→ What the exercise asks:
Beginning at the line that contains "At what coordinates should I click to accomplish: Select", reproduce the entries below exactly, ending with the line that contains "Task: Click the 学费标准 header cell". Omit each picture.
** Data records follows **
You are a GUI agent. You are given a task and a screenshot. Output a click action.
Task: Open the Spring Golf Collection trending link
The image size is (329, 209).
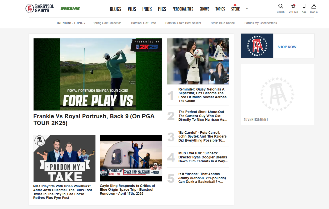click(x=107, y=23)
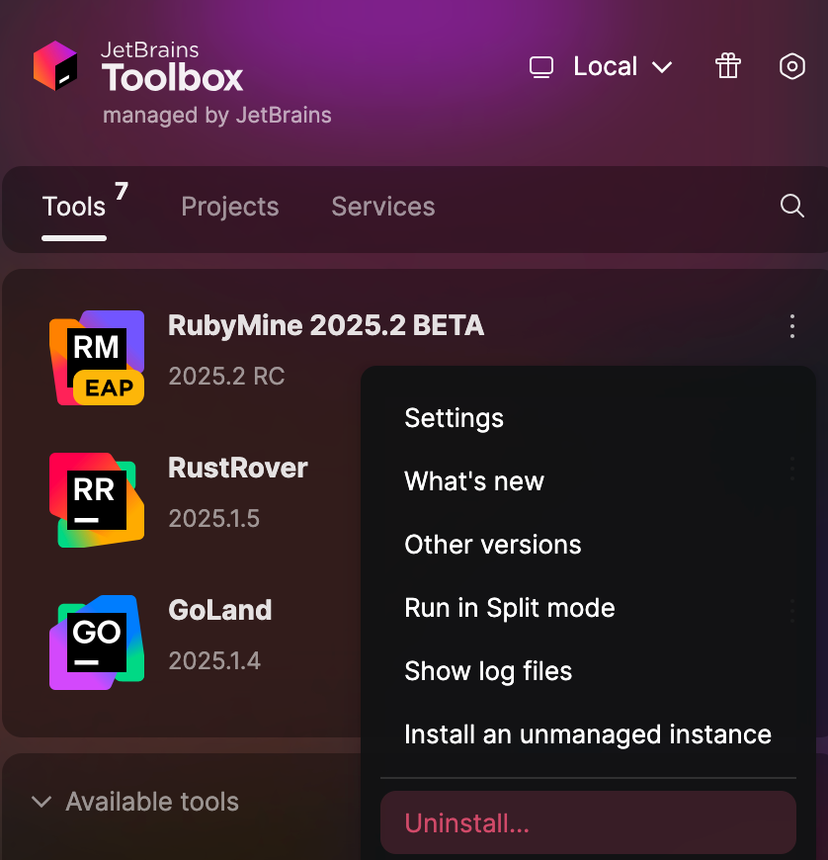Open Other versions from the context menu
This screenshot has width=828, height=860.
tap(492, 545)
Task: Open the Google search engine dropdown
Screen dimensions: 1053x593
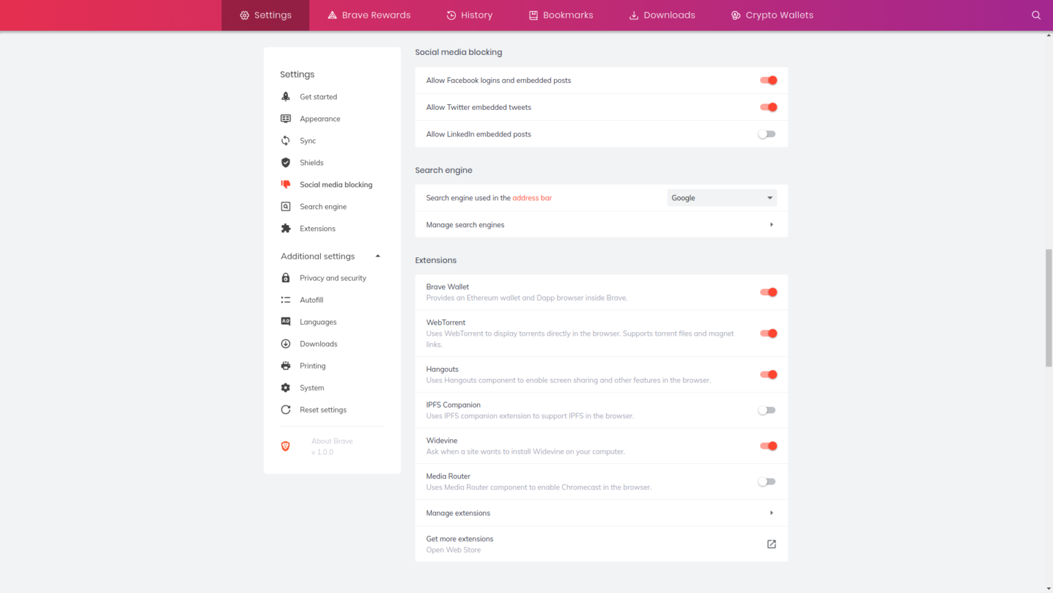Action: click(722, 198)
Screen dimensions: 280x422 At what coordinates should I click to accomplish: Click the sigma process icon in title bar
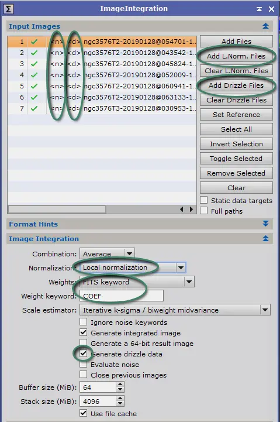click(x=8, y=9)
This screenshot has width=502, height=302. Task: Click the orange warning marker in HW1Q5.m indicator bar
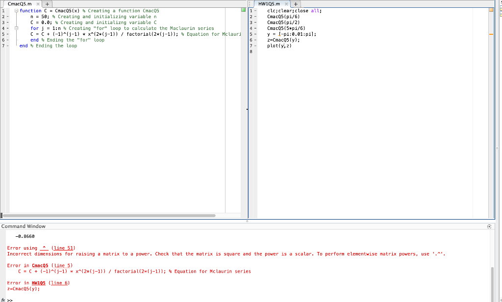pyautogui.click(x=492, y=33)
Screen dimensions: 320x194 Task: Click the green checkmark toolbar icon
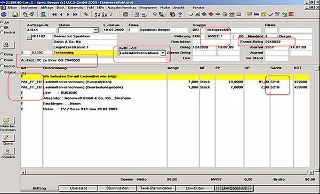[x=270, y=14]
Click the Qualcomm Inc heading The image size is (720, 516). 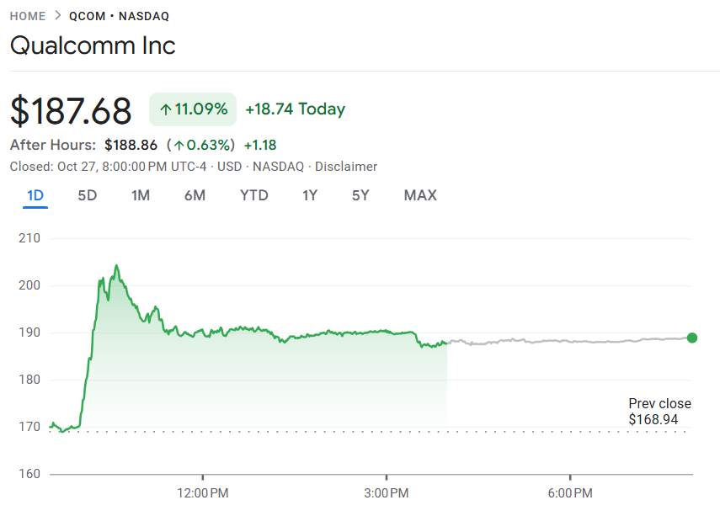pyautogui.click(x=93, y=45)

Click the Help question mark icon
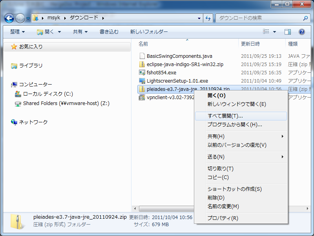pyautogui.click(x=302, y=32)
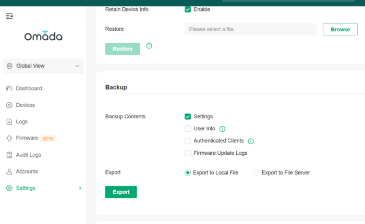Uncheck the Settings backup checkbox
This screenshot has height=224, width=365.
[x=188, y=117]
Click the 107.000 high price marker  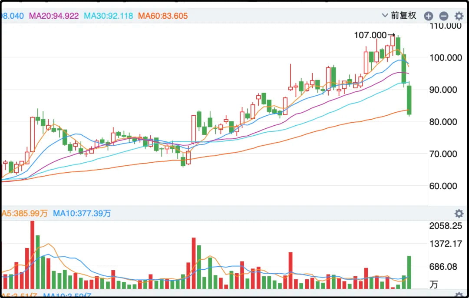pyautogui.click(x=370, y=35)
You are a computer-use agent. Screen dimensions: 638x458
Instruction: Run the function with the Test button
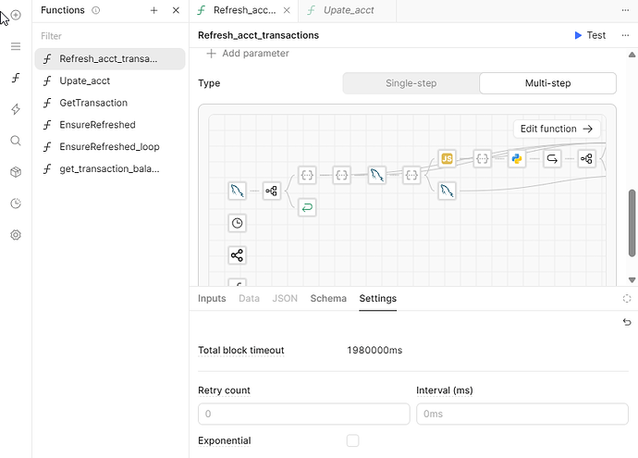(x=590, y=35)
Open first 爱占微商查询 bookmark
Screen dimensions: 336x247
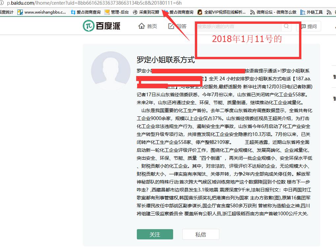click(85, 12)
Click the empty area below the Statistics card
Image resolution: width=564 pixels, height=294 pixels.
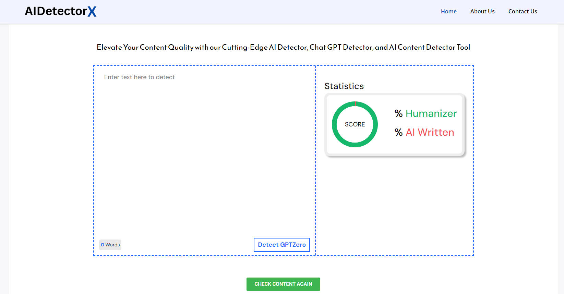point(394,206)
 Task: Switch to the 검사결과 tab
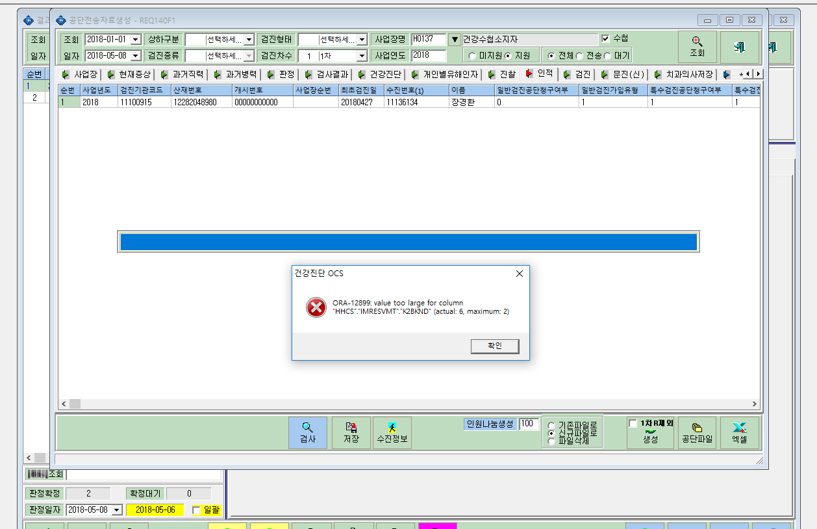coord(328,74)
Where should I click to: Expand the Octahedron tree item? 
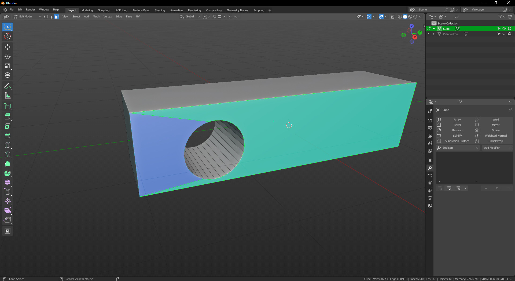[x=434, y=34]
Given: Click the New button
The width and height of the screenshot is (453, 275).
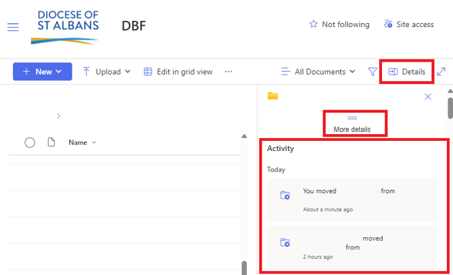Looking at the screenshot, I should coord(42,72).
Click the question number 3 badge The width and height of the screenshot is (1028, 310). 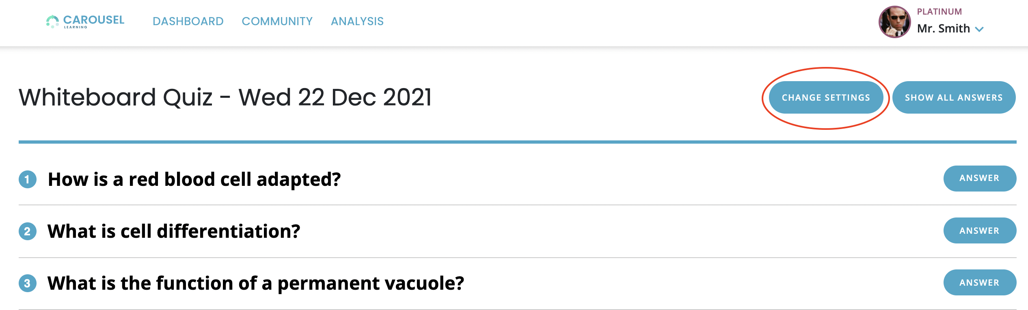point(28,283)
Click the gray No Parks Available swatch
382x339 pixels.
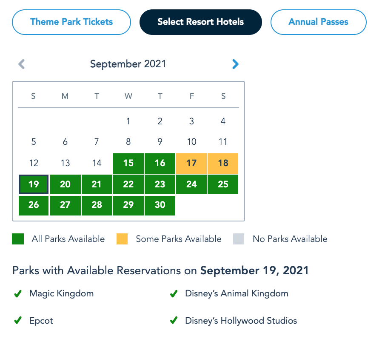coord(239,239)
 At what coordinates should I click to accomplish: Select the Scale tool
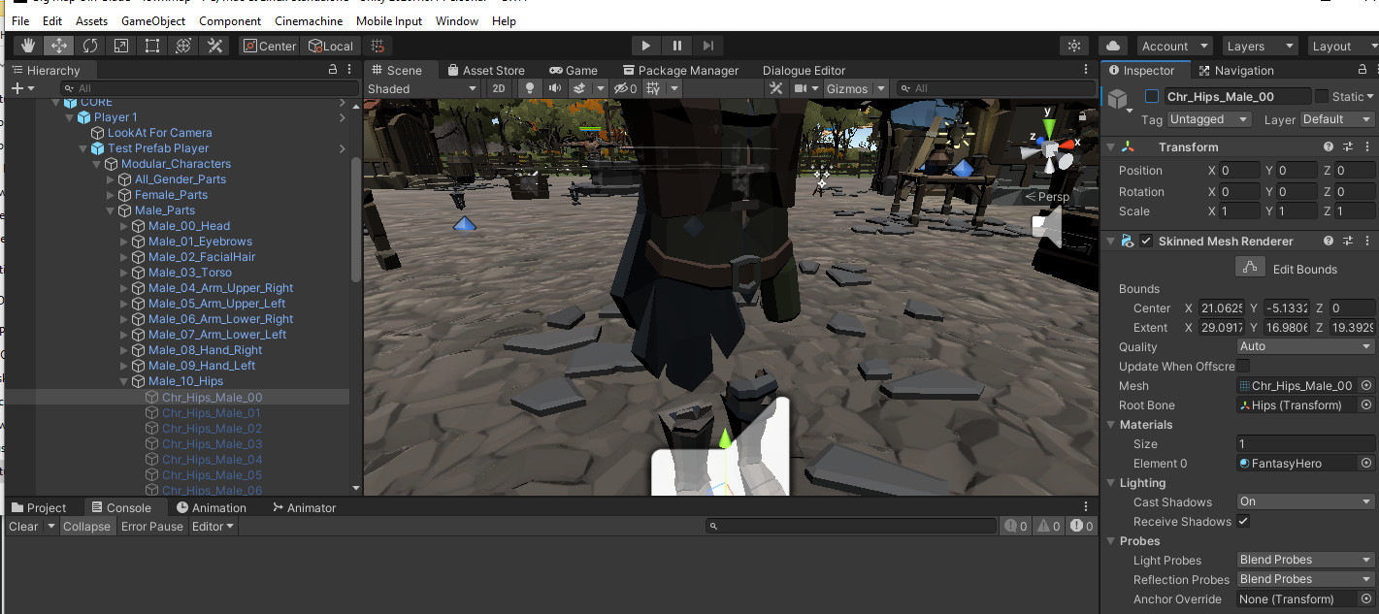point(121,46)
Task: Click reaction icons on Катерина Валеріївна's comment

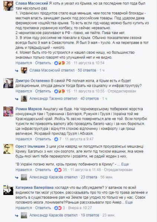Action: coord(58,208)
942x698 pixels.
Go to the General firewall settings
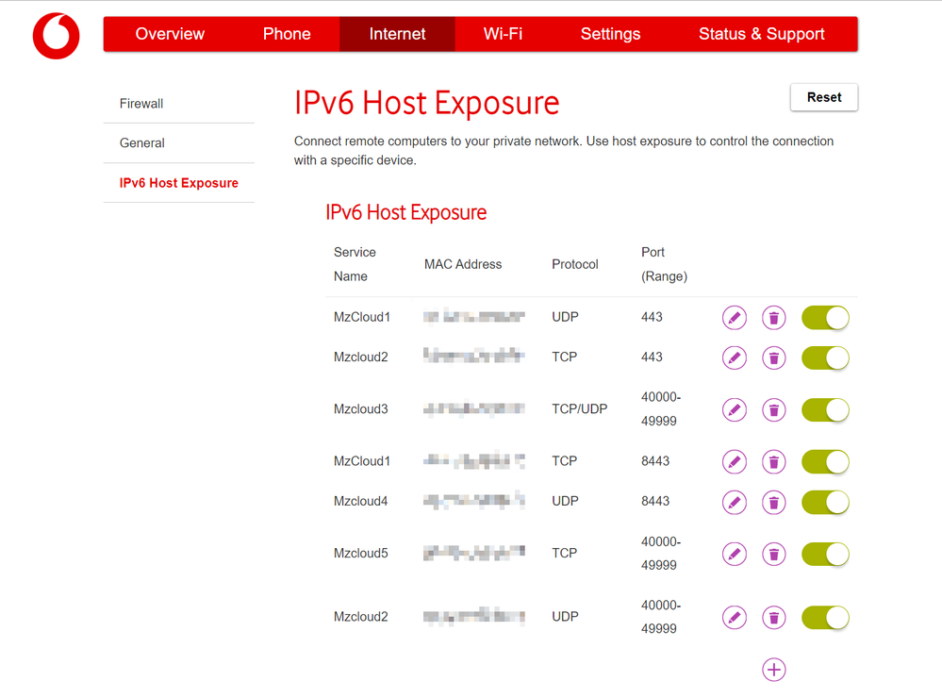pyautogui.click(x=142, y=143)
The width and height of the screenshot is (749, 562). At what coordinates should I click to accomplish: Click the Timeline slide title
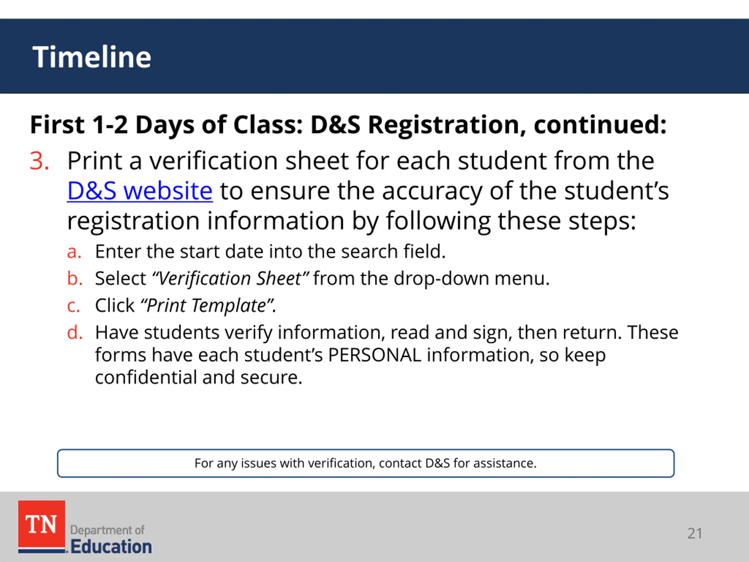91,57
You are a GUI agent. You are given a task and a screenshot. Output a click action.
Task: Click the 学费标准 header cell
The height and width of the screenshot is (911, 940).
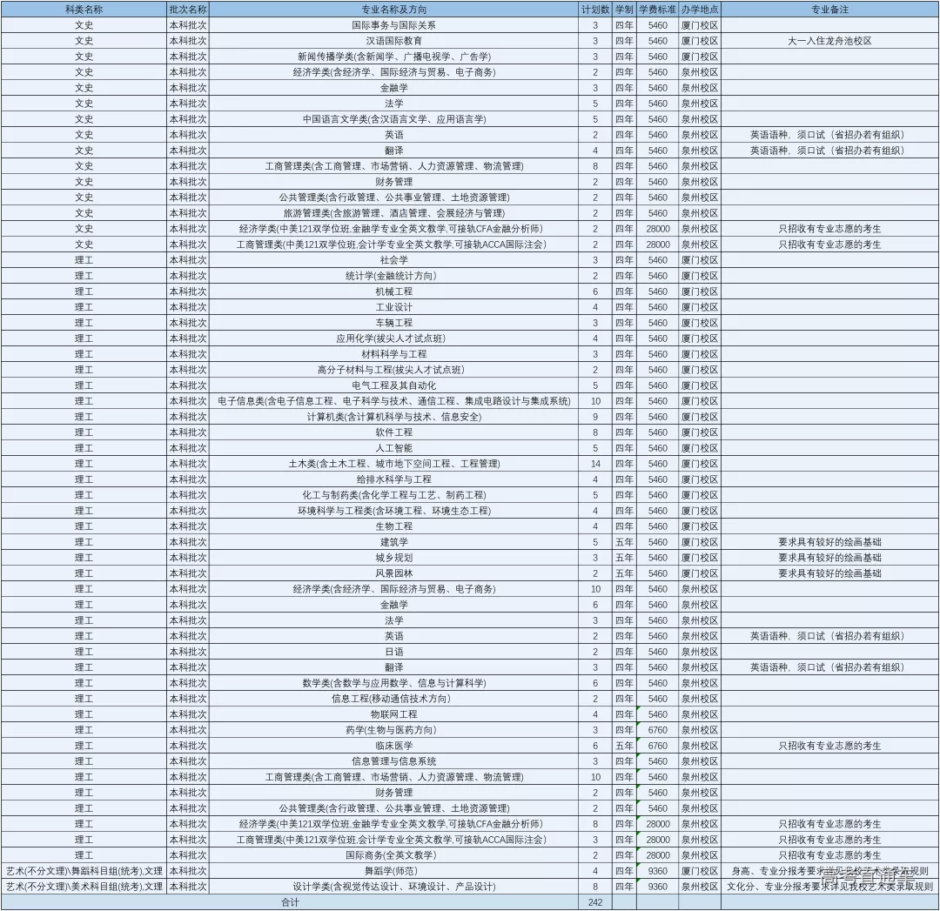(x=658, y=10)
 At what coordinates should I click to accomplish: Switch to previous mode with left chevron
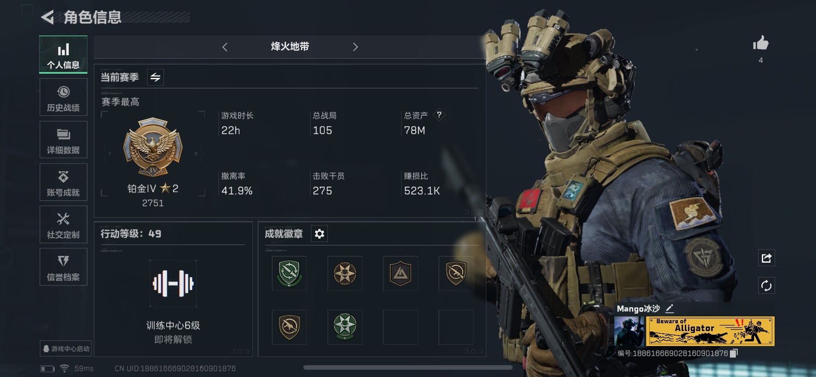click(224, 47)
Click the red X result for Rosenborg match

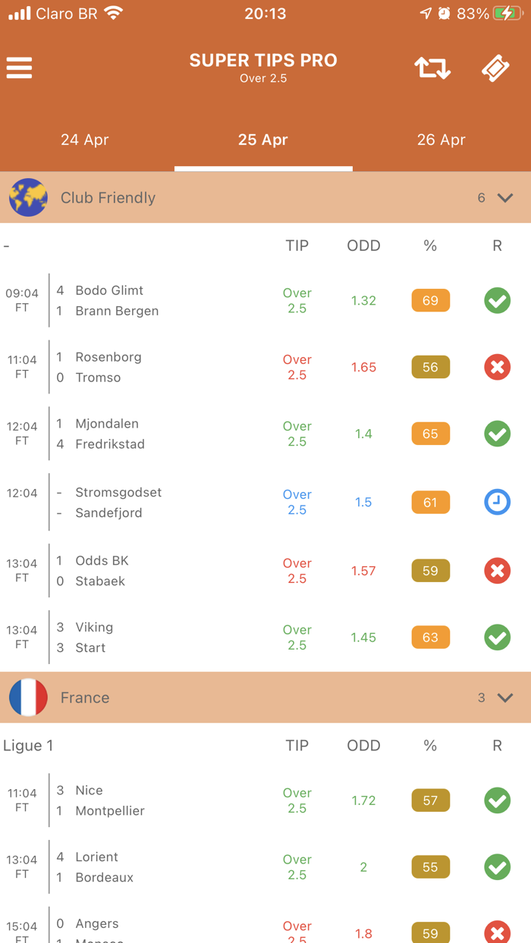(497, 367)
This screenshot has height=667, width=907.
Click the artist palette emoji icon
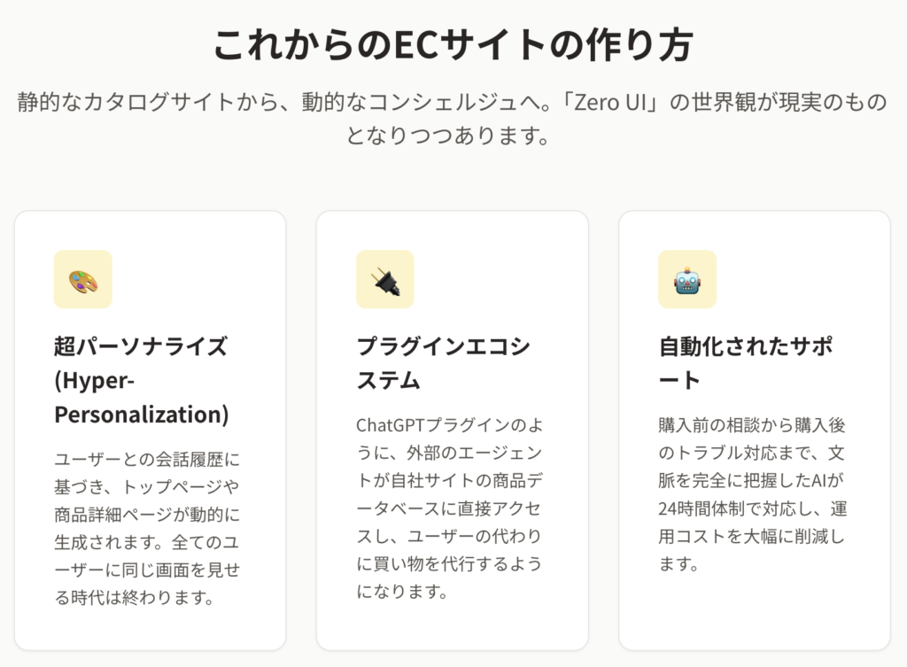click(83, 280)
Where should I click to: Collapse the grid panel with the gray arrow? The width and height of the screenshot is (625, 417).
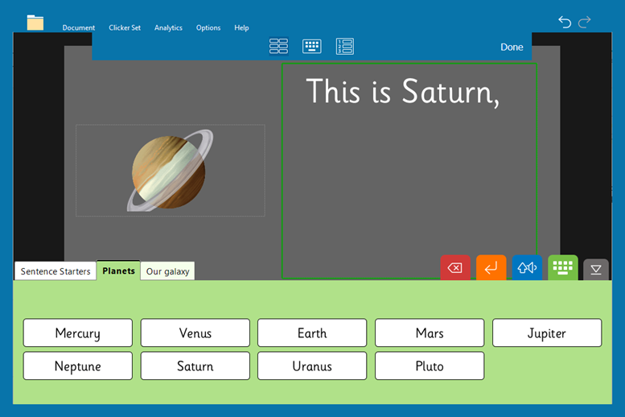[596, 270]
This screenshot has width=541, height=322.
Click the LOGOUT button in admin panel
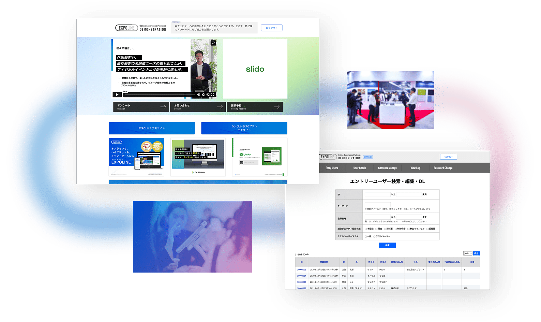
** End of Data records **
→ Output for this exercise:
 At what coordinates should I click to accomplish: Select the Scale tool
point(121,46)
Task: Click reaction icons on Катерина Валеріївна's comment

Action: coord(58,208)
942x698 pixels.
Go to the General firewall settings
pyautogui.click(x=142, y=143)
The width and height of the screenshot is (749, 562). At what coordinates should I click to accomplish: Click the Timeline slide title
91,57
You are a GUI agent. You are given a task and a screenshot. Output a click action.
Task: Click the 学费标准 header cell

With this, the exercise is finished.